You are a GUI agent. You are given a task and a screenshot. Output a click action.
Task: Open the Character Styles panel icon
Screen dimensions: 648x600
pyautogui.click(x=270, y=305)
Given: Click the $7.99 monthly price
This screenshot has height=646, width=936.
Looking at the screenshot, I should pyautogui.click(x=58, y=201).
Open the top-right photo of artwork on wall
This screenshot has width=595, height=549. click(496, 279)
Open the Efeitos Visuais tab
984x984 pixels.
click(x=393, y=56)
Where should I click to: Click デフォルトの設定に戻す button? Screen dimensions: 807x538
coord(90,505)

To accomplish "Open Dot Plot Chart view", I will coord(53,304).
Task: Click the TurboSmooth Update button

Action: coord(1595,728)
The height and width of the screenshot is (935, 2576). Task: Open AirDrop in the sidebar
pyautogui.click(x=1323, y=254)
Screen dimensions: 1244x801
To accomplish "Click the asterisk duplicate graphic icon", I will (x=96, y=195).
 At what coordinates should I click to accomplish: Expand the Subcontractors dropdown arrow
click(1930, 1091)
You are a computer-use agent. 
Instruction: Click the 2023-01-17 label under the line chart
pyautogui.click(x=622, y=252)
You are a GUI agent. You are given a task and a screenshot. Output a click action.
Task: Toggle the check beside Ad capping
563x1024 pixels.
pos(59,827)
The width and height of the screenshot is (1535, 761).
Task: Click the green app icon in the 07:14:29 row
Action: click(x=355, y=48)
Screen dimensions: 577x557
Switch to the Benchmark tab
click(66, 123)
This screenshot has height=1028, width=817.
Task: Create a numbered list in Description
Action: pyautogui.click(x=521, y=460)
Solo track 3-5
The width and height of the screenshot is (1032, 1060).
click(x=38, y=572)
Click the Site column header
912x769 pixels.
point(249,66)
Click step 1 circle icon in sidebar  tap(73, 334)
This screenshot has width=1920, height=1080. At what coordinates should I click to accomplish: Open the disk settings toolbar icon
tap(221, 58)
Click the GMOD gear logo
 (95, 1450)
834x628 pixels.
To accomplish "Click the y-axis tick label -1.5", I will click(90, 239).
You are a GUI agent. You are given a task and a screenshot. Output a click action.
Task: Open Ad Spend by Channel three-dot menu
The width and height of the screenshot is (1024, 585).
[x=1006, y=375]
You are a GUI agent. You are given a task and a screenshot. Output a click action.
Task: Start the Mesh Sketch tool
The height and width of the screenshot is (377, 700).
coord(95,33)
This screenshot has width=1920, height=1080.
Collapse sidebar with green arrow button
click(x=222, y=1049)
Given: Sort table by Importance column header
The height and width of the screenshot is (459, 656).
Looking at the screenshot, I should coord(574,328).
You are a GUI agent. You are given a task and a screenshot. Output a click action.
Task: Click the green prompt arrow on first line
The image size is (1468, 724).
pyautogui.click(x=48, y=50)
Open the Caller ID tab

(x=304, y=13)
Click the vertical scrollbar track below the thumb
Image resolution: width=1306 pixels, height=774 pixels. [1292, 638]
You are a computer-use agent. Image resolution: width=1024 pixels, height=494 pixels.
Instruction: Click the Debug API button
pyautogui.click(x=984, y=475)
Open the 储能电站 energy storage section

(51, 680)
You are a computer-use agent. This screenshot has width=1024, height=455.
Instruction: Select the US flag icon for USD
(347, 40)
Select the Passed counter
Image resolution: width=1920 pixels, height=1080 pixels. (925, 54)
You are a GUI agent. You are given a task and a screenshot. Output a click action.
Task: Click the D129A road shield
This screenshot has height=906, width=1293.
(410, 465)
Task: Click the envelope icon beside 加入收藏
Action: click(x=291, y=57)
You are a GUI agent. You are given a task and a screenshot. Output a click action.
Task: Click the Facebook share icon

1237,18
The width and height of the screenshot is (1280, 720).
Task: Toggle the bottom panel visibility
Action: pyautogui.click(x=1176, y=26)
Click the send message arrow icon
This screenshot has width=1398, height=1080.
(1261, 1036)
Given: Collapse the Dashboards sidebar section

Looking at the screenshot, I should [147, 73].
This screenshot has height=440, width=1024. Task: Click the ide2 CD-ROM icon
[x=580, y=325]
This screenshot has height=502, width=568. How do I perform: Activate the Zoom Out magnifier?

------------------------------------------------------------------------

▶ _What is asked_: Write out everything from the line containing "This screenshot has height=440, width=1024." down to the end of the listing as a numbered list, leaving out any blank lines.

▶ _The solution_:
1. This screenshot has height=440, width=1024. Task: Click the ide2 CD-ROM icon
2. [x=580, y=325]
3. This screenshot has height=502, width=568. How do I perform: Activate the Zoom Out magnifier?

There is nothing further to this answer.